I breathed, truly breathed, for the first time since she walked out my door.
“I’m sorry,” I whispered. “I’m so fuckin’ sorry.”
She held on tight. “I know.”
I didn’t move from where I was holding her. Not until my phone rang.
“Answer it,” she ordered without letting go of my neck.
I didn’t want to answer it.
“Answer it,” she repeated.
I grumbled, letting go of her with one hand long enough to dig my phone out of my pocket.
I put the phone to my ear and said, “Hello?”
“Wade’s been shot. We’re at the hospital.”
Izzy must’ve heard what was said, because she finally let go, sinking to her feet and taking a step away.
I looked down at her, feeling my heart in my throat, and said, “Let’s go.”
With the letter I wrote her still clutched in her hand, she ran down the porch steps with me and hopped on the bike without a second of protest.
It wasn’t until we were halfway to the hospital that I realized she was pregnant, and likely shouldn’t be on a motorcycle at all.
I slowed down and took every precaution I could.
And realized something very critical.
This baby was important to me.
I wanted this baby just as much as I wanted Izzy in my life, and it took a brother being shot to make me realize it.
***
Isadora,
This is my fourth letter that I didn’t send to you.
Not because I don’t want to, but because I fear that you’re not going to be able to forgive me for what I did.
I should’ve never let you go.
My mind was screaming at me not to let you walk out that door, but I couldn’t make my body move. I couldn’t force my feet to lift up off the floor.
I’m scared to death.
Every time I allow myself to think about a child with you, I think about all the things that could go wrong.
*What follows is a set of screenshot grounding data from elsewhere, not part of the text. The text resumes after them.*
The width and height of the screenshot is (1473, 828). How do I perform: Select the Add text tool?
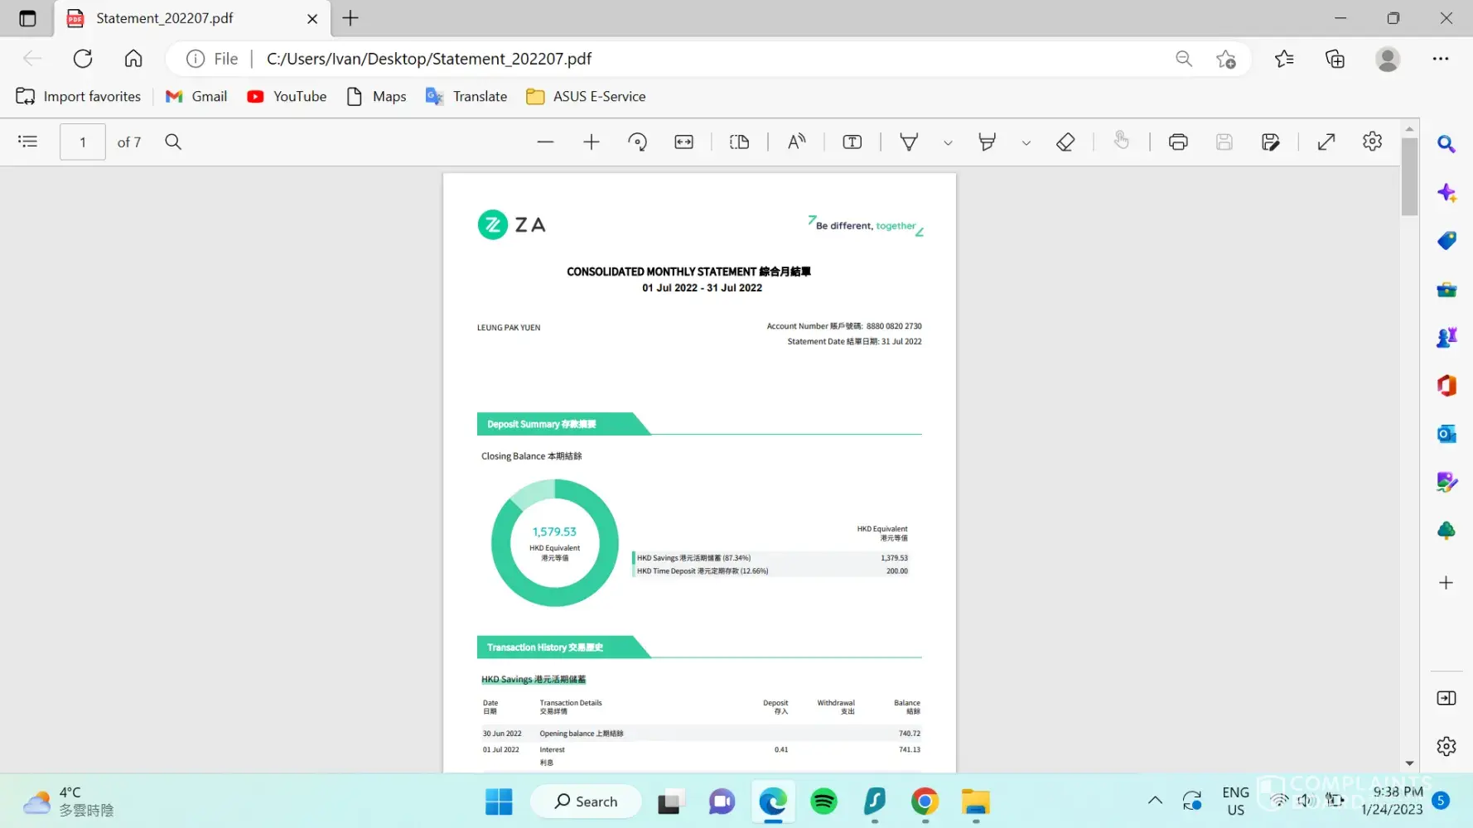coord(852,142)
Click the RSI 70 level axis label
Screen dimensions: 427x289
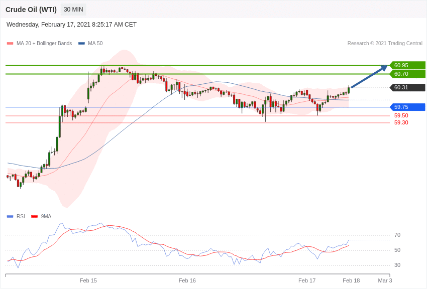coord(397,235)
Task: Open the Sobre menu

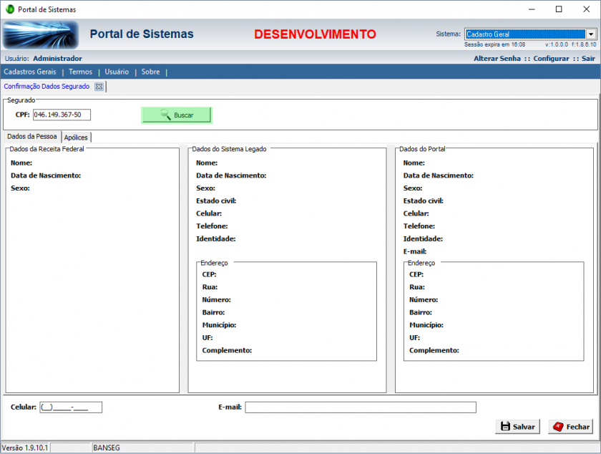Action: coord(150,72)
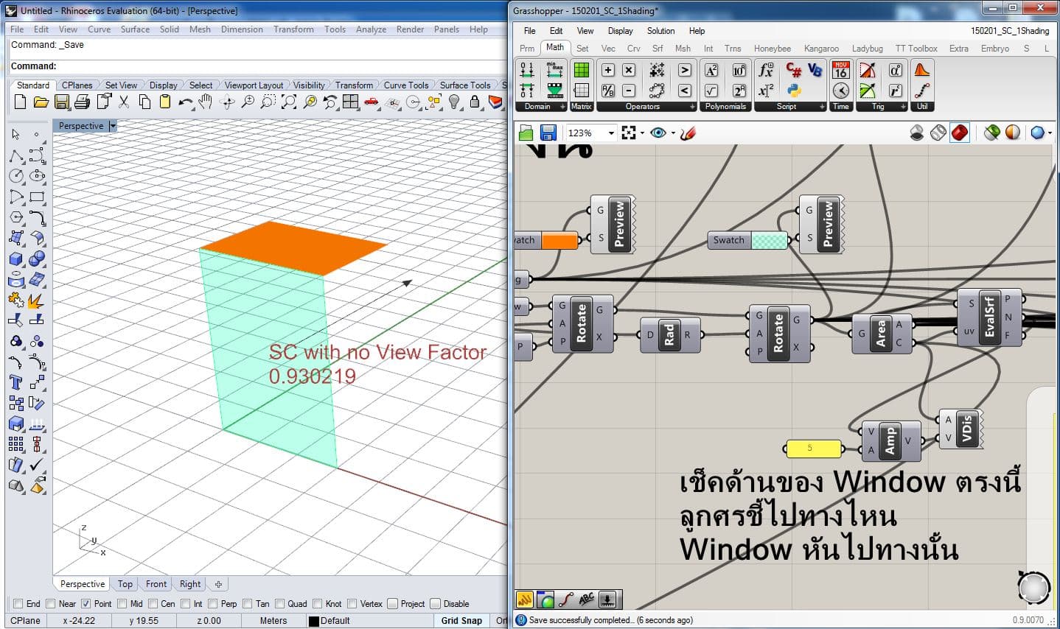Switch to the Top viewport tab
The image size is (1060, 629).
pos(125,584)
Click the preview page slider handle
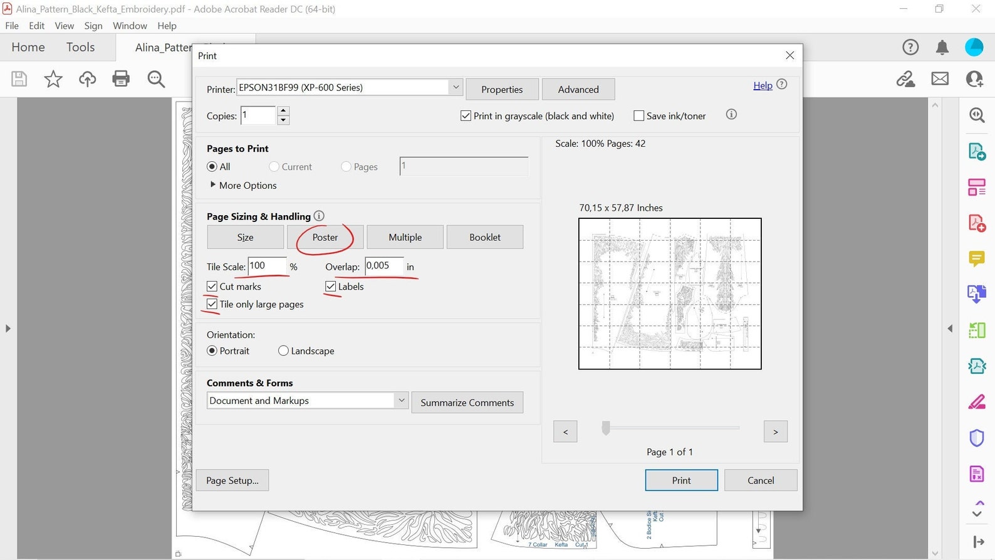This screenshot has width=995, height=560. click(606, 428)
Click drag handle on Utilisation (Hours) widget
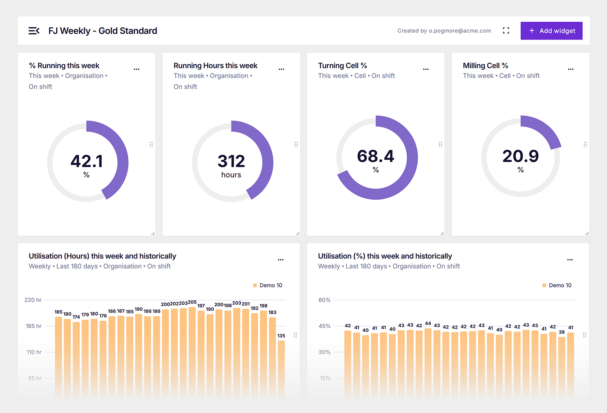The height and width of the screenshot is (413, 607). click(295, 335)
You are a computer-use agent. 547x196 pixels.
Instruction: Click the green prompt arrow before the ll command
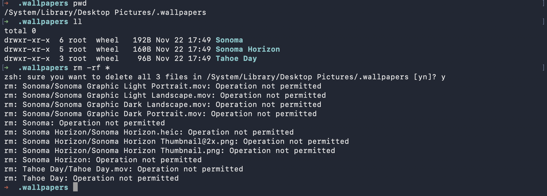pos(7,21)
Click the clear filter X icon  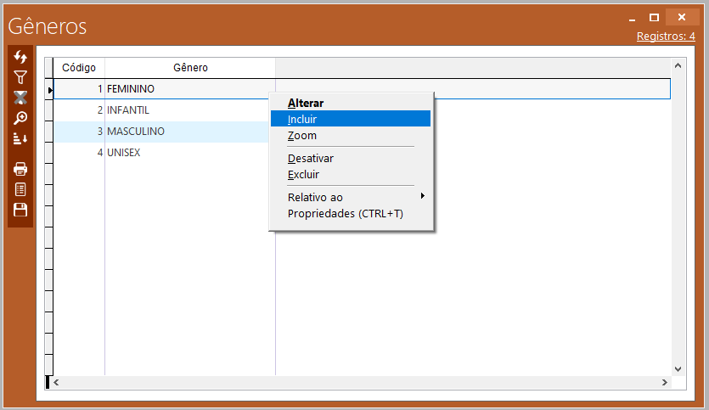[20, 98]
I think about all the ways I could screw up—all the ways I did screw up with Matias.
But how will I survive if this baby, someone I will grow to love as much as you and his brother, leaves me, too?
I can’t.
I don’t want to experience that ever again.
But…I want you more.
I want you, and I’m willing to fight to have you.
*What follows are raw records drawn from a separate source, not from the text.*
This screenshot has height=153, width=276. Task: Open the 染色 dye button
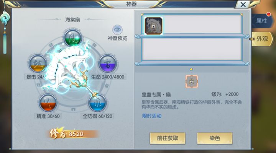coord(215,138)
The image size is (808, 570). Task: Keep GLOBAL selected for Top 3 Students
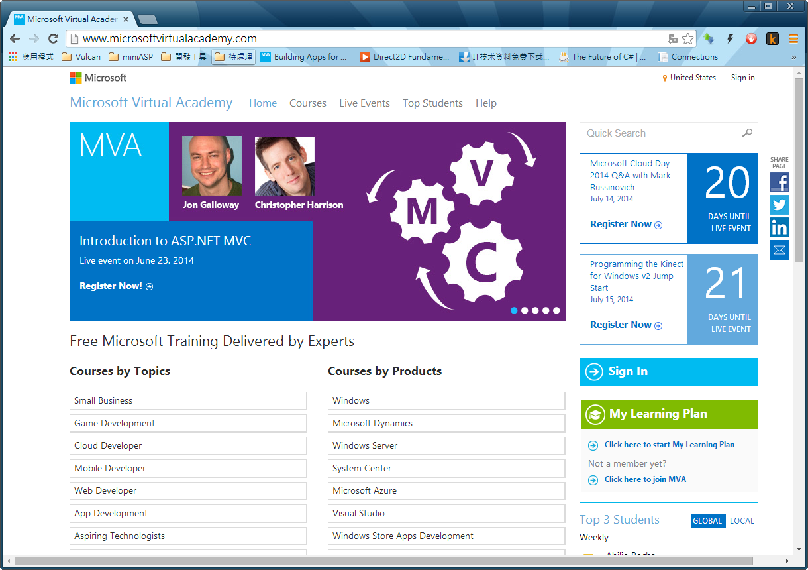(707, 521)
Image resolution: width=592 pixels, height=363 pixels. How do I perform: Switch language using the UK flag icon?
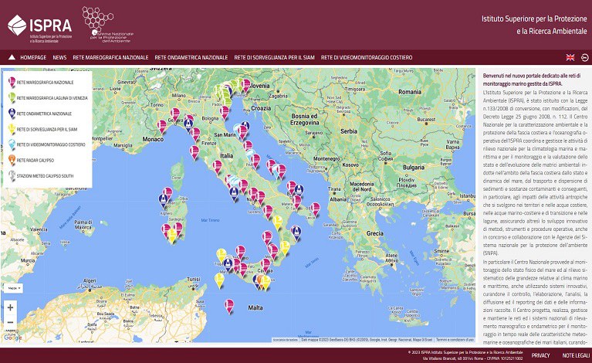(570, 58)
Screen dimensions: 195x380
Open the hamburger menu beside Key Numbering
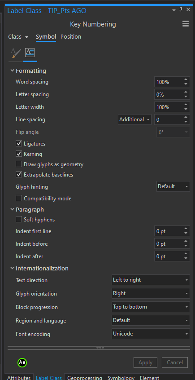tap(185, 24)
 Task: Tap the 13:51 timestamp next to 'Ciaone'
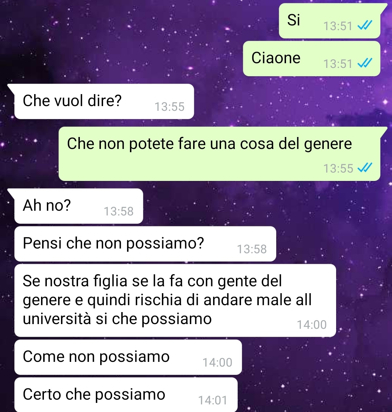(338, 64)
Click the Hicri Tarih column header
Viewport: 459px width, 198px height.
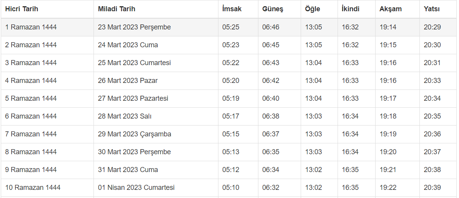pyautogui.click(x=22, y=9)
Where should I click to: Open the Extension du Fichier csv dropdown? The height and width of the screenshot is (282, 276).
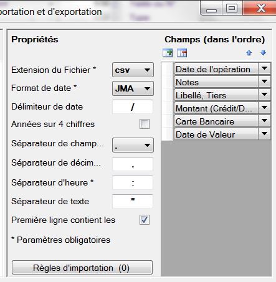coord(133,70)
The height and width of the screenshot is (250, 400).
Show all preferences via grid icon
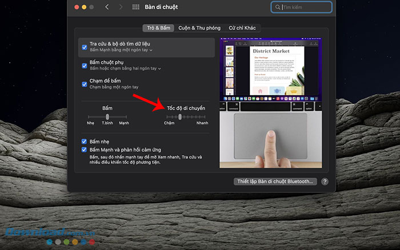point(136,7)
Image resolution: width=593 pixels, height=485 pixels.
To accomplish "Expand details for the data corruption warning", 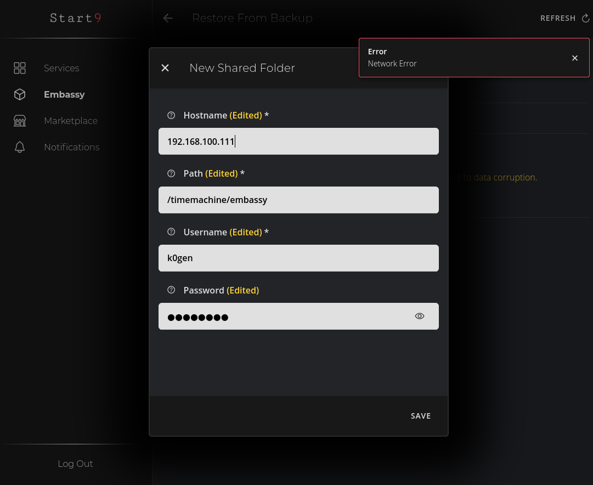I will 514,177.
If that makes me have to face my fears when it comes to this child, then I’ll gladly do it.
I’ll do anything to have you.
Even face my biggest fears.
I love you,
Rome.
Chapter 25
Some days I don’t give a fuck. Then there are the days that I don’t give a motherfucking fuck.
-Coffee Cup
Izzy
Wade had been shot in the leg, up high near his femoral artery.
The details were still sketchy as to how.
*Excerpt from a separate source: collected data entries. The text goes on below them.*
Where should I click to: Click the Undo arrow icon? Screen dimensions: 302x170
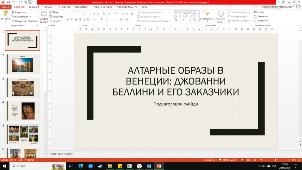[x=14, y=2]
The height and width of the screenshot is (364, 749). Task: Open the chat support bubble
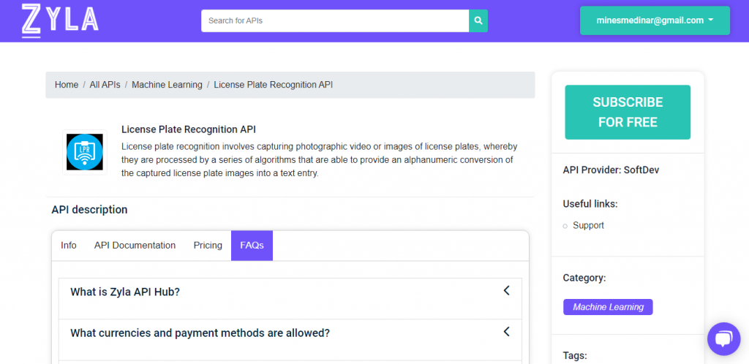pyautogui.click(x=723, y=338)
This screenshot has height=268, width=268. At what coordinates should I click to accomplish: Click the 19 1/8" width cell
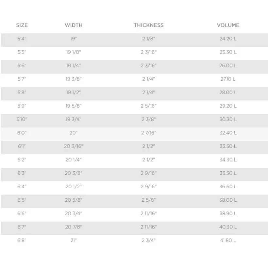pos(74,52)
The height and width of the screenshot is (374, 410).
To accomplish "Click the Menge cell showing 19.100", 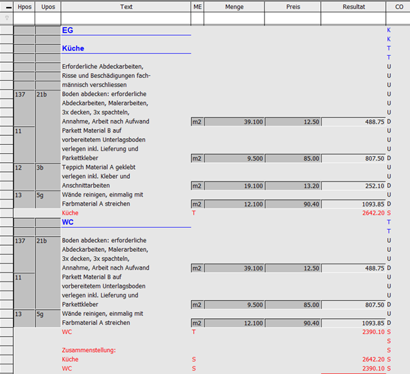I will pos(234,186).
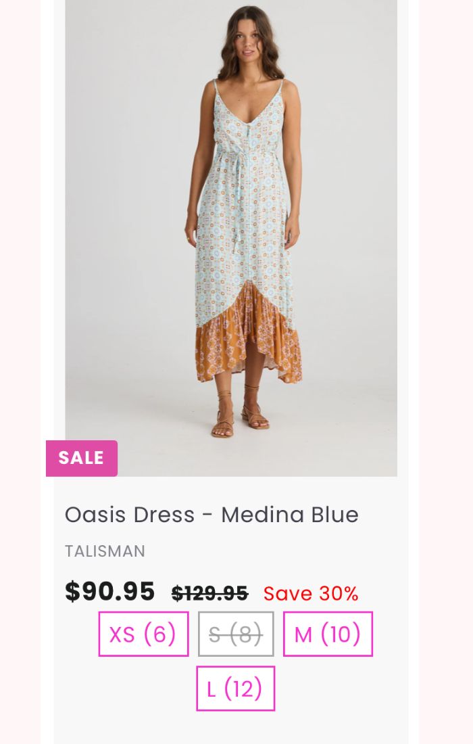
Task: Click the red Save 30% label
Action: 310,594
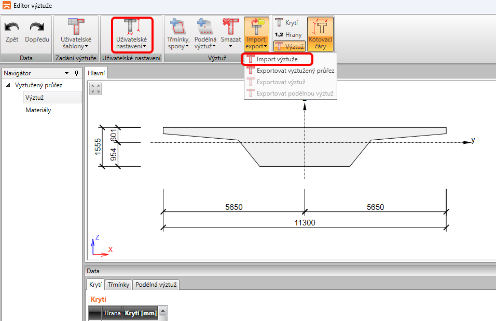Image resolution: width=496 pixels, height=321 pixels.
Task: Toggle the Výztuž display option
Action: click(289, 47)
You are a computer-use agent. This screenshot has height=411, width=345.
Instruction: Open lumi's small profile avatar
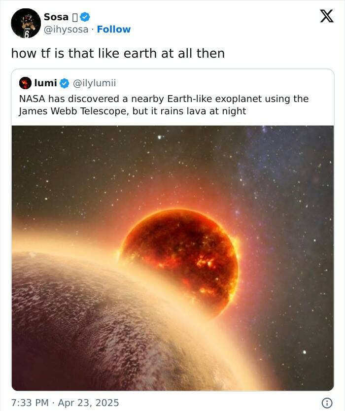[25, 82]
Nobody knew what had happened, other than it had been in front of his squad car, and nobody had been around at the time of the shooting other than Wade and the shooter.
Which meant that Wade would have to wake up to shine light on the details, because otherwise there was absolutely nothing to go on.
Everybody was in that small hospital waiting room as we waited for news on Wade. Hell, even Wade’s ex-wife was there.
She looked distraught, and it was honestly eerie how worried she looked. As if she cared what happened to Wade.
Which was in total contradiction to what I’d been told about her since finding my way into Rome’s arms in the very beginning of our journey.